**WHAT TO DO:** Report all lines below with the word "will".

(Dataset items)
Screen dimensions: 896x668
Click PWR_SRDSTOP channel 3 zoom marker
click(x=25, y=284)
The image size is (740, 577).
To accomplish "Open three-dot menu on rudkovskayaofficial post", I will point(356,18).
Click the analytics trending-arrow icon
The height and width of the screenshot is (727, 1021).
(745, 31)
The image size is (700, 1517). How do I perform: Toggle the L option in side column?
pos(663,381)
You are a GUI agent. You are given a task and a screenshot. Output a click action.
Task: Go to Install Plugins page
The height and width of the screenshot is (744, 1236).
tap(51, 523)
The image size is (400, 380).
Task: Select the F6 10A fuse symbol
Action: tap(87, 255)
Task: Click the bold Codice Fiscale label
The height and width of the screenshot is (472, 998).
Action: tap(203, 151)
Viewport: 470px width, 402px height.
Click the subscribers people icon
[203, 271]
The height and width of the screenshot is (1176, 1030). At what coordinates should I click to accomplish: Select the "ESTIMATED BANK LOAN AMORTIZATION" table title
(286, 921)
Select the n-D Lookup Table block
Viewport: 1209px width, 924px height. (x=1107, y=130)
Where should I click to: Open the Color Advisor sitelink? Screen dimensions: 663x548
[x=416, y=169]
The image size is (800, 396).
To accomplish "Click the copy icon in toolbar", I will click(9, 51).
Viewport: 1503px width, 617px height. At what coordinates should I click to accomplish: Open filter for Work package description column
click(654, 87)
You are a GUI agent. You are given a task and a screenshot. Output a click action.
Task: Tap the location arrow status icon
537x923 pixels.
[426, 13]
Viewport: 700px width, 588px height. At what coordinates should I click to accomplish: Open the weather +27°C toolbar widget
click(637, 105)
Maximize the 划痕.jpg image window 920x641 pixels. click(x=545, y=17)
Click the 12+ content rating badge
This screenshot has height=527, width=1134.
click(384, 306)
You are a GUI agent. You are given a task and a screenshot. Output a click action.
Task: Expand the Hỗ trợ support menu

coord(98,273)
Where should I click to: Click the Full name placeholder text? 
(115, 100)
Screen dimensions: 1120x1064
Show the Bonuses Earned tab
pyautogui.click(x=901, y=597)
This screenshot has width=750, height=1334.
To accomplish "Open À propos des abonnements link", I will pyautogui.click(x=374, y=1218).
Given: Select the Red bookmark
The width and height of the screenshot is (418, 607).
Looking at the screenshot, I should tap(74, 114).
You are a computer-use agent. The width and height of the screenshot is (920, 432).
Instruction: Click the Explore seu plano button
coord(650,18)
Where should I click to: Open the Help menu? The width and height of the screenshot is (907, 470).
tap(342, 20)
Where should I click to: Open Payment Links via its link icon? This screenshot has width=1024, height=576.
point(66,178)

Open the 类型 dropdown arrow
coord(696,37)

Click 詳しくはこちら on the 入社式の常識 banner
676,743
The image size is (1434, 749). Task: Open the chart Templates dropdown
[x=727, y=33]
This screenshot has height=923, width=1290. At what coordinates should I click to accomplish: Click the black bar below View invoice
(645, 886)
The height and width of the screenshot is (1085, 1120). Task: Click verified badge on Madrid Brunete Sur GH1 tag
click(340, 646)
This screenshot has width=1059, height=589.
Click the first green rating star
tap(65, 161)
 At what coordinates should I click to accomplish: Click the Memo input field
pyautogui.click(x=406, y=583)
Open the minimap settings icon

**RESPONSE AREA:**
To accomplish "Open three-dot menu on rudkovskayaofficial post", I will point(356,18).
To accomplish "Click the copy icon in toolbar", I will click(9, 51).
To accomplish "Open À propos des abonnements link", I will pyautogui.click(x=374, y=1218).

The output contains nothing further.